Den Kommunisten paßten diese klaren Ausführungen des Kommandeurs Hans Kanig natürlich nicht, und so richteten sich ihre Angriffe in verstärktem Maße gegen ihn.
Wenn auch rund 84 Prozent der im Dienst stehenden Schutzpolizeiangehörigen erst nach dem Zusammenbruch bei der Polizei eingetreten waren und nur circa 1500 bereits vor dem 8. Mai 1945 der Polizei angehört hatten, stellten der UdSSR nahestehende Kreise gern heraus, daß im sowjetischen Sektor Berlins nur sieben Prozent der Schutzpolizisten schon während der Zeit von 1933 bis 1945 in der Polizei Verwendung fanden, während es im amerikanischen Sektor 17 Prozent, im britischen Sektor 25 Prozent und im französischen Sektor neun Prozent seien.
Persönliche Erinnerungen an die ersten Jahre
Über die Anfänge der Kriminalpolizei
von Hans Kaleth und
Georg Schießer, aufgezeichnet von
Eberhard Bergmann
Der Aufbau der Berliner Kriminalpolizei nach dem Zweiten Weltkrieg verlief so ungewöhnlich wie die Einstellung des damals 25jährigen Berliners Georg Schießer, der es später bis zum Ersten Hauptkommissar brachte, Leiter der Inspektion Brand und Katastrophe und danach lange Jahre Inspektionsleiter des Sittendezernats war.

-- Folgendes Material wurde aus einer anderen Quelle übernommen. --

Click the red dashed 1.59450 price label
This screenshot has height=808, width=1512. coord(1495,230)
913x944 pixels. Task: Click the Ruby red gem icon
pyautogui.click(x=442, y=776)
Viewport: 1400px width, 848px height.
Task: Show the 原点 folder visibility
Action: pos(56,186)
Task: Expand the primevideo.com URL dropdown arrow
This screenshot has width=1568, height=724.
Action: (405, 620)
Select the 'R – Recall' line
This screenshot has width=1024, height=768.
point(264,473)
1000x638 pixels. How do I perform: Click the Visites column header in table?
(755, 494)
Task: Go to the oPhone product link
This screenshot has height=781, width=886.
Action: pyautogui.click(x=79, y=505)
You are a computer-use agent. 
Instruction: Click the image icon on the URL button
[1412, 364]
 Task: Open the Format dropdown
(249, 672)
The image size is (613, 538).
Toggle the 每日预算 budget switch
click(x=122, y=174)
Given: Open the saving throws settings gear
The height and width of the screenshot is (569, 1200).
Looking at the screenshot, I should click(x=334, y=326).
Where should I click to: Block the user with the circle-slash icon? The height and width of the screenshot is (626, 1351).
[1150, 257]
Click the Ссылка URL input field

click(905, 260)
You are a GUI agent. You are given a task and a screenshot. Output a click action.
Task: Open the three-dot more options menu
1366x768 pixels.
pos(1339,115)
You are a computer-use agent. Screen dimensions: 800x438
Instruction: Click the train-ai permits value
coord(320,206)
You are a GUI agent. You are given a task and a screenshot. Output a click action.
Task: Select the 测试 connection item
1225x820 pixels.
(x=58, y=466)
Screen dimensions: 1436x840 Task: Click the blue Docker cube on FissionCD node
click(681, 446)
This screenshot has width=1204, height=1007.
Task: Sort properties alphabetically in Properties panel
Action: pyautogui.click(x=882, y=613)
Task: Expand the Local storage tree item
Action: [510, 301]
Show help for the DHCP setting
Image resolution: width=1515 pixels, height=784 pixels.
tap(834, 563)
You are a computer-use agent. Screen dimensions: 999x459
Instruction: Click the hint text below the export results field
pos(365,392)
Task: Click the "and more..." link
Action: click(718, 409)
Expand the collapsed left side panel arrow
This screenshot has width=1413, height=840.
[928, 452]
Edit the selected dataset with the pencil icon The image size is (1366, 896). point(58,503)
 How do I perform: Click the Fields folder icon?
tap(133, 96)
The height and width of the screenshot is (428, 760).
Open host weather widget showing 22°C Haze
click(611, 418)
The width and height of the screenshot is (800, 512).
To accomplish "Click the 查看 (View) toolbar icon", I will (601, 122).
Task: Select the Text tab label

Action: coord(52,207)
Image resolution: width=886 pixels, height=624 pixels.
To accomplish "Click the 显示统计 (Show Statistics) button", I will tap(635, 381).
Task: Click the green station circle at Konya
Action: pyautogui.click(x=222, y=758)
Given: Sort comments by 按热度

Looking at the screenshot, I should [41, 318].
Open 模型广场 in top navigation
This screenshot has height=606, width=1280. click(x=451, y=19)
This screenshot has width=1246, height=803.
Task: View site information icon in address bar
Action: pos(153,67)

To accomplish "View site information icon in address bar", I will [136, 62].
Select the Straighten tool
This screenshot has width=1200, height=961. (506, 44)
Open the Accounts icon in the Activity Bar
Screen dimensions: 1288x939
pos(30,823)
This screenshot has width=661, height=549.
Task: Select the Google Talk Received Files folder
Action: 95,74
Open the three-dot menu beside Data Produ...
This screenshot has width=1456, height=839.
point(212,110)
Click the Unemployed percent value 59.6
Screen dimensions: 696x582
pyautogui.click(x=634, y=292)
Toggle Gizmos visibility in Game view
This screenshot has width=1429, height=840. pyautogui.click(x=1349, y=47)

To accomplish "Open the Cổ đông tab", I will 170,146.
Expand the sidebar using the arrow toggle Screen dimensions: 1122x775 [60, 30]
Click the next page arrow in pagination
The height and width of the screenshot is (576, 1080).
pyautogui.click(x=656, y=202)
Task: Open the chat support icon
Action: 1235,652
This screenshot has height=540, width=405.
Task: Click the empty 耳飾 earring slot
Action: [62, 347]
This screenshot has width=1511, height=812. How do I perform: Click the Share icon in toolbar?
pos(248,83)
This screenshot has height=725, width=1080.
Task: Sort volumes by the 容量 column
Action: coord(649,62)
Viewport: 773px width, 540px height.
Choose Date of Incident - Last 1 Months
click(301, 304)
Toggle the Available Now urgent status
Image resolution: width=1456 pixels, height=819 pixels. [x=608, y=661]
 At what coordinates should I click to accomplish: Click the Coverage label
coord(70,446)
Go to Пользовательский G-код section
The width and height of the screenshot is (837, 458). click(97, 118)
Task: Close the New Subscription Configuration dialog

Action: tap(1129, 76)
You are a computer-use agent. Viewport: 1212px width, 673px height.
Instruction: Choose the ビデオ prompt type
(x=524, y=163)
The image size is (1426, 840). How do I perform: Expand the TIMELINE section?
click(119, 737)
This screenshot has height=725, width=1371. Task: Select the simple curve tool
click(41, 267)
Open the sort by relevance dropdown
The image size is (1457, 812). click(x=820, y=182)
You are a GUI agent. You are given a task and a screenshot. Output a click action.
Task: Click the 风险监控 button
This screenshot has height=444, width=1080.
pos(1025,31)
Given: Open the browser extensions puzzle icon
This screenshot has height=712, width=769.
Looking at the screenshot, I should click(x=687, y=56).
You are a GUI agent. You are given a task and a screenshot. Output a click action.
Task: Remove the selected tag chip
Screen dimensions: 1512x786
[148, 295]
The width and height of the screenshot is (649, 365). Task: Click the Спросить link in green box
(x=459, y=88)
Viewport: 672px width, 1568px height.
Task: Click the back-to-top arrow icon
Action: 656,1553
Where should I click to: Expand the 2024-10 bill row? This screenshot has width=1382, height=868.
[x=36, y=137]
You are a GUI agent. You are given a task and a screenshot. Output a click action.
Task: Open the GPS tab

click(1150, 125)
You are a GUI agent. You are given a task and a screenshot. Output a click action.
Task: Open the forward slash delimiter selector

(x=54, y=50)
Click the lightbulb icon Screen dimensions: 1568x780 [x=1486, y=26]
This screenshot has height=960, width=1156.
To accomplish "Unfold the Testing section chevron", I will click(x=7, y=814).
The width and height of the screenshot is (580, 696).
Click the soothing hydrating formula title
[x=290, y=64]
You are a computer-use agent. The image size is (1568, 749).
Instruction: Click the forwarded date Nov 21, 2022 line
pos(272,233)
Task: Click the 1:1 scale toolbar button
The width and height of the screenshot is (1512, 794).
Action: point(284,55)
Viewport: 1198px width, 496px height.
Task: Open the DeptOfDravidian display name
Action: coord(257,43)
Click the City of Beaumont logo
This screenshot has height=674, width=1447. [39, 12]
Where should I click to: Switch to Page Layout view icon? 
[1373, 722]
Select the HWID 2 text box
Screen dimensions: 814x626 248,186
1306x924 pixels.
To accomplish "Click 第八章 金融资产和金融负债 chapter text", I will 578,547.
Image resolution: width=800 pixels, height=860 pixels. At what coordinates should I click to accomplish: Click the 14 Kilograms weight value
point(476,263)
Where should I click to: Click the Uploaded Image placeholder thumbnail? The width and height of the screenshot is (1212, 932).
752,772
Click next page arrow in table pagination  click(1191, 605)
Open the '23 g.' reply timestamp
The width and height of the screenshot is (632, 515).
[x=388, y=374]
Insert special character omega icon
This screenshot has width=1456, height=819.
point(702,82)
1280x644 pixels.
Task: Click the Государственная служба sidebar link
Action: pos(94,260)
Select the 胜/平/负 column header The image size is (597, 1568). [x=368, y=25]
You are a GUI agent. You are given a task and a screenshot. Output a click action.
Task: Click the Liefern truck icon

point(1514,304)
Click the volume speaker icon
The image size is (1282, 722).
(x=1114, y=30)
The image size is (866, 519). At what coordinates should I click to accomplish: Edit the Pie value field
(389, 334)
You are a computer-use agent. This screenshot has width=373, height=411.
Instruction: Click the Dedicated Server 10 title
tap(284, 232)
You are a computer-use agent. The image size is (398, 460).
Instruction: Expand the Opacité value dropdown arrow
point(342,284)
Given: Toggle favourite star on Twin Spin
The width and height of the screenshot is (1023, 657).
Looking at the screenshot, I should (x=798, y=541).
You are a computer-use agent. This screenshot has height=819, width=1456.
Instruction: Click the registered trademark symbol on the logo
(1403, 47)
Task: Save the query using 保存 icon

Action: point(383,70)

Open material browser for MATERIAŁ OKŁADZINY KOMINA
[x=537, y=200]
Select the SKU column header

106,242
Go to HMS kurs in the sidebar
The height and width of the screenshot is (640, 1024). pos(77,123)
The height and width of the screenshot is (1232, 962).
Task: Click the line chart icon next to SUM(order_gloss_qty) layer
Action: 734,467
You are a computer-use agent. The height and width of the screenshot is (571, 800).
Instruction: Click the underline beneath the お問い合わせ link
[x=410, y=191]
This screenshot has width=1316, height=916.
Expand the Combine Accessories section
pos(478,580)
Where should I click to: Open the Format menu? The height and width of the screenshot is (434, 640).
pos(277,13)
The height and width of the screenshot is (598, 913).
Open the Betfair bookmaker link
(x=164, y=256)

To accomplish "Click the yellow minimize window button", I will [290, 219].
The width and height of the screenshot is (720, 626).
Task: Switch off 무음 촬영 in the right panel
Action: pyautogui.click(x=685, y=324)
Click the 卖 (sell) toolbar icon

Am 27. Mai 1945, einem Sonntag, trat Georg Schießer seinen Dienst in der Dircksenstraße am Alexanderplatz an. In der noch halbwegs erhaltenen Eingangshalle des alten Hausvogteigefängnisses, das während des Krieges bereits als Kripozentrale gedient hatte, versammelte sich eine Reihe von Männern, die schon am nächsten Tag die Kriminalität im zerstörten Berlin bekämpfen sollten. Bereits wenige Wochen nach Kriegsende waren vielfältige Delikte zu beklagen: vom eher harmlosen Schwarzmarktgeschäft bis hin zu Einbrüchen, Raubüberfällen und Morden. Die Versammelten wurden namentlich aufgerufen und einzelnen Fachdezernaten zugeteilt – Fahndung (F), Mord (M), Betrugsdezernat (B) und Einbruchsdezernat (E) –, die alle einen bestimmten Raum zugewiesen bekamen.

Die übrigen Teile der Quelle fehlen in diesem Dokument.